_TEXT PASSAGE_:

Problems aggregating data by variable in SAS

I have data that looks like this:
ID FileSource Age MamUlt ProcDate Name
223 Facility 35 M 19591 SWEDISH
223 Facility 35 M 19592 SWEDISH
223 Facility 35 U 19592 SWEDISH
223 Facility 35 U 19593 SWEDISH
223 Non-Facility 35 M 19594 RADIA
223 Non-Facility 35 U 19594 RADIA
What I am trying to do is to combine that data (for each ID in the data set) to look like this:
ID Age MAMs ULTs SameDate
223 35 3 3 2
So, for each ID, I need the total times "M" and "U" show up and how many times they show up on the same date; twice in this sample.
Here is what I have so far:
data ImageTotals;
set ImageClaims;
by ID;
retain ID MAMs ULTs SameDate;
if first.ID then do;
MAMs = 0;
ULTs = 0;
MamDate = .;
UltDate = .;
SameDate = 0;
end;
if MamUlt = "M" then do; MAMs = MAMs + 1; MamDate = ProcDate; end;
if MamUlt = "U" then do; ULTs = ULTs + 1; UltDate = ProcDate; end;
if MamDate = UltDate and MamDate ^= . then do; SameDate = SameDate+1; end;
if last.ID;
keep ID MAMs ULTs SameDate;
run;
Any advice? This solves the count problems but not the SameDate problem (still coming up as zero for this instance).

_DATASET EXCERPT_:
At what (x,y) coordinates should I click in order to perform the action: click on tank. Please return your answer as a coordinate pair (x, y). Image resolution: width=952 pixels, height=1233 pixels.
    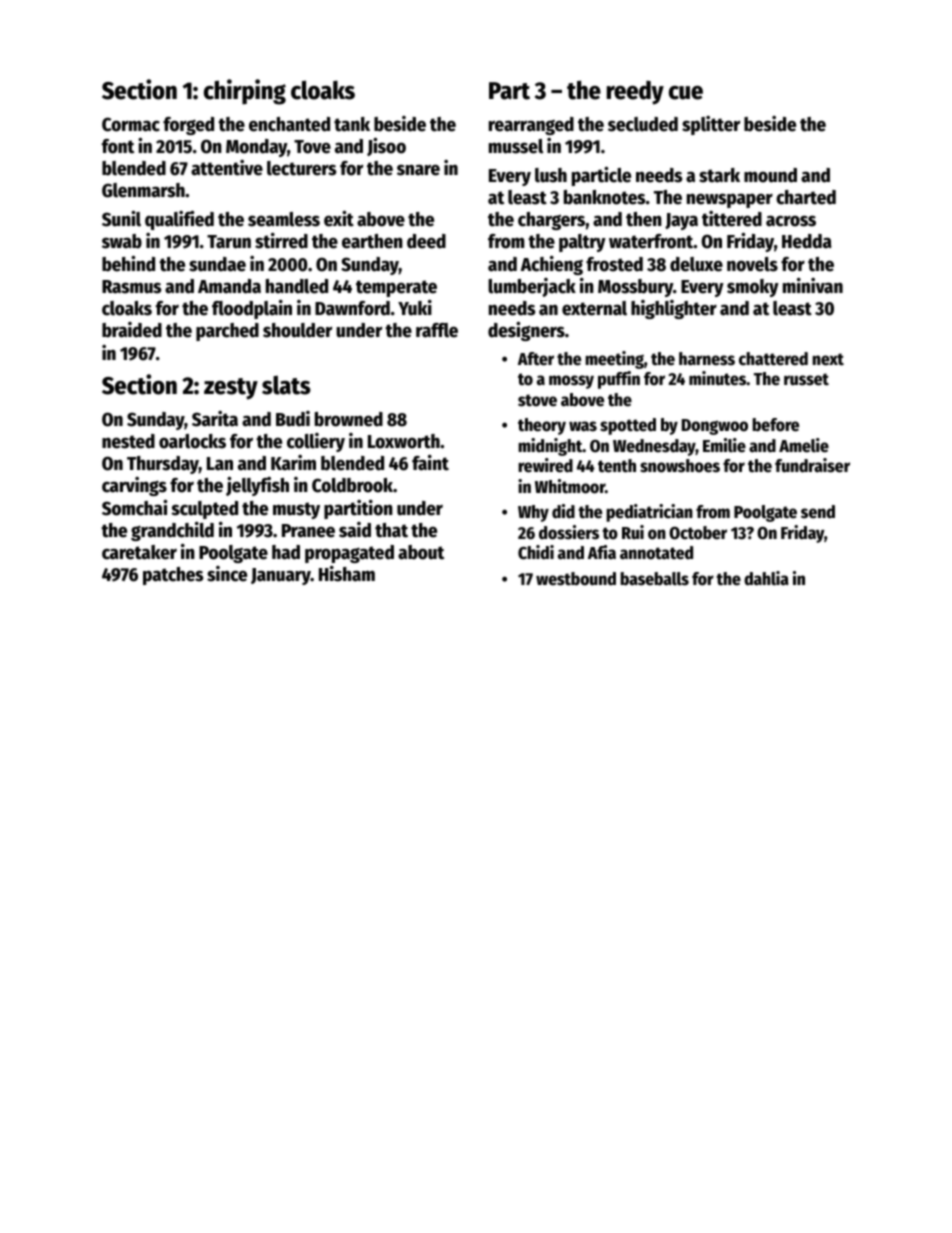
    Looking at the image, I should click on (352, 124).
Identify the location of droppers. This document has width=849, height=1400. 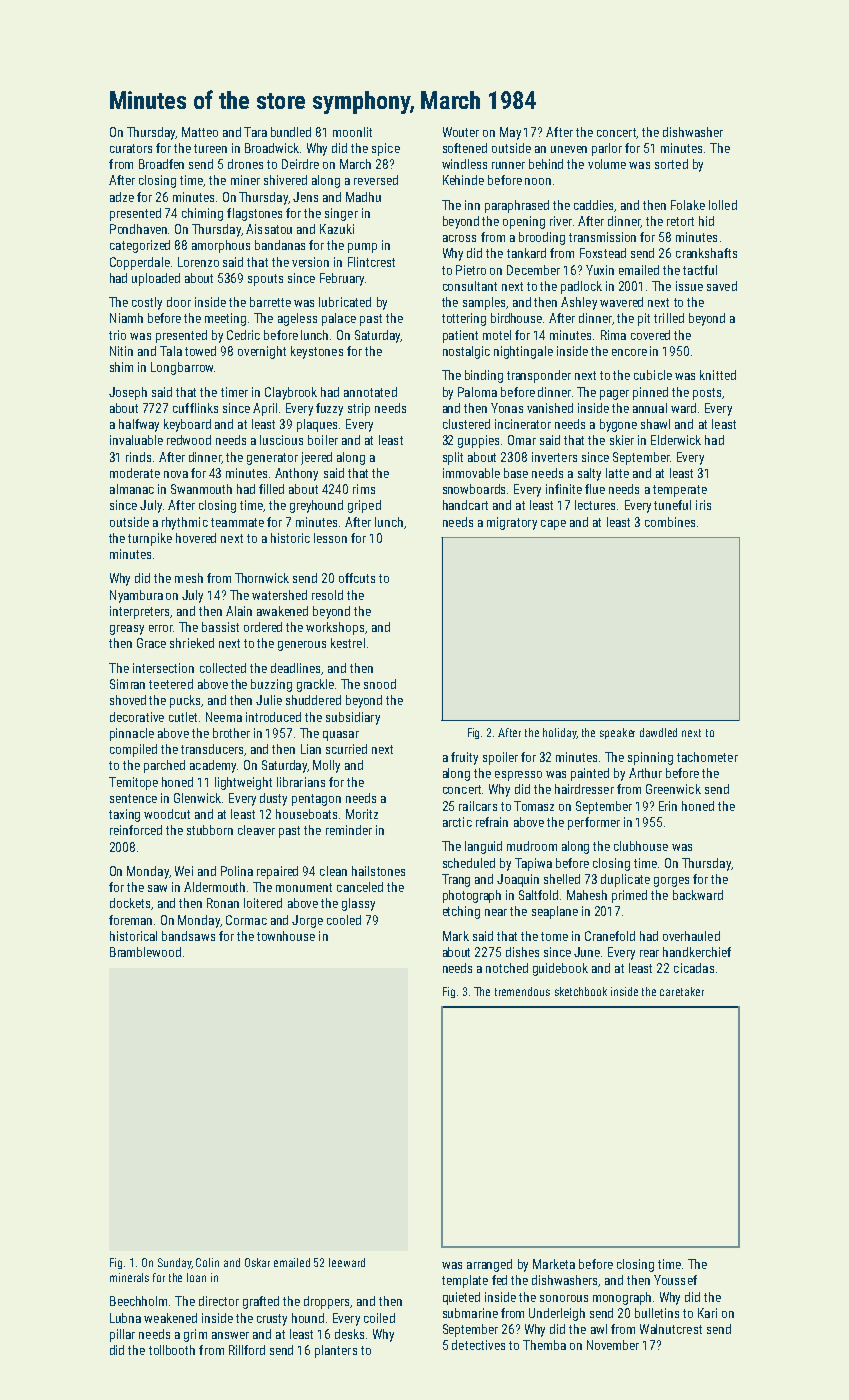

_WHAT TO WORK ON_:
1. Copy the passage of the SAS question starting at "Problems aggregating data" and ending at "in this sample.".
2. Write what comes next in the SAS aggregation question, picking up after its final sentence.

_IN RESPONSE_:
1.
Problems aggregating data by variable in SAS

I have data that looks like this:
ID FileSource Age MamUlt ProcDate Name
223 Facility 35 M 19591 SWEDISH
223 Facility 35 M 19592 SWEDISH
223 Facility 35 U 19592 SWEDISH
223 Facility 35 U 19593 SWEDISH
223 Non-Facility 35 M 19594 RADIA
223 Non-Facility 35 U 19594 RADIA
What I am trying to do is to combine that data (for each ID in the data set) to look like this:
ID Age MAMs ULTs SameDate
223 35 3 3 2
So, for each ID, I need the total times "M" and "U" show up and how many times they show up on the same date; twice in this sample.

2.
You can use DOW loop to do the aggregation in a data step. Data must be sorted by ID and PROCDATE. Within the same date count how many times M or U appear. Then you can use those day counts to aggregate at the ID level and also test if both appeared on the same date. The AGE variable is simply kept so it will have the value from the last record for that ID.
data counts ;
do until (last.id);
m=0;
u=0;
do until (last.procdate);
set imageclaims;
by id procdate;
m= sum(m,proc='M');
u= sum(u,proc='U');
end;
MAMs=sum(mams,m);
ULTs=sum(ults,u);
SameDate=sum(samedate,m and u);
end;
keep id age mams ults samedate ;
run;
I think this is probably a SQL problem (not my specialty), but since you started on a DATA step solution I took a stab at both. I also added more test data.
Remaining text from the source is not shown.